Luna tirò un sospiro di sollievo non appena lasciò gli occhi del ragazzo dietro le sue spalle, non avrebbe retto un minuto di più sotto il su sguardo se prima non si dava una calmata. Can quella sera era magnetico, completamente vestito di nero con solo le mille collane che lo illuminavano. E pensare che lo avrebbe visto tutti i giorni chissà per quanto tempo. L'idea la eccitava.

La sua mente vagava mentre gli occhi si riempivano della bellezza del panorama. Come aveva immaginato, sotto la villa si vedeva gran parte del lago, una grande pozza nera circondata da lucine provenienti dai tanti locali che lo costeggiavano. Respirò a fondo l'odore boschivo calmando il suo spirito e preparandosi psicologicamente alla serata e a tutto quello che ne comportava.

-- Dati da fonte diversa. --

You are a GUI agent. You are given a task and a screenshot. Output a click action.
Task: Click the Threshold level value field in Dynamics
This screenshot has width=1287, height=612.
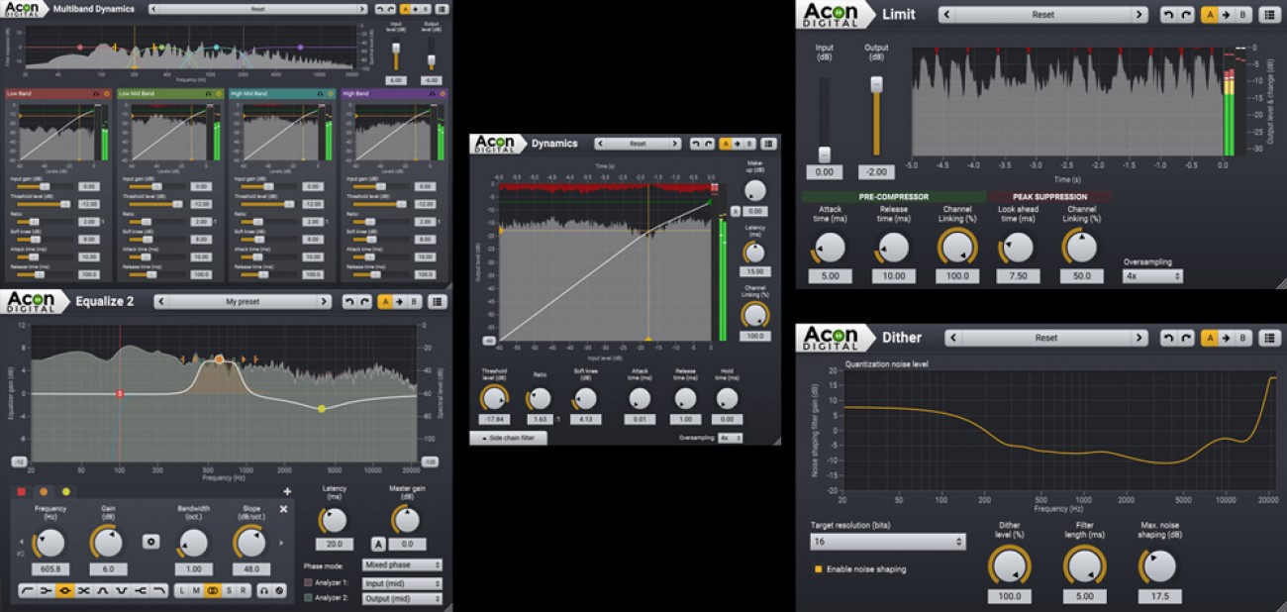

Sentì qualcuno avvicinarsi, il suo odore era inconfondibile, lo aveva imparato a conoscere da pochissimo, ma non poteva sbagliare. Rimase girata in attesa e non dovette aspettare troppo, una mano le si poggiò pesante sulla schiena nuda e un brivido le corse lungo tutta la spina dorsale. Il cuore le si fermò non appena incontrò i suoi occhi, di nuovo. Sarebbe mai arrivato il giorno in cui sarebbe riuscita a controllarsi? Un sorriso le si formò sulle labbra piene e lui ne rimase rapito. Sorrise a sua volta.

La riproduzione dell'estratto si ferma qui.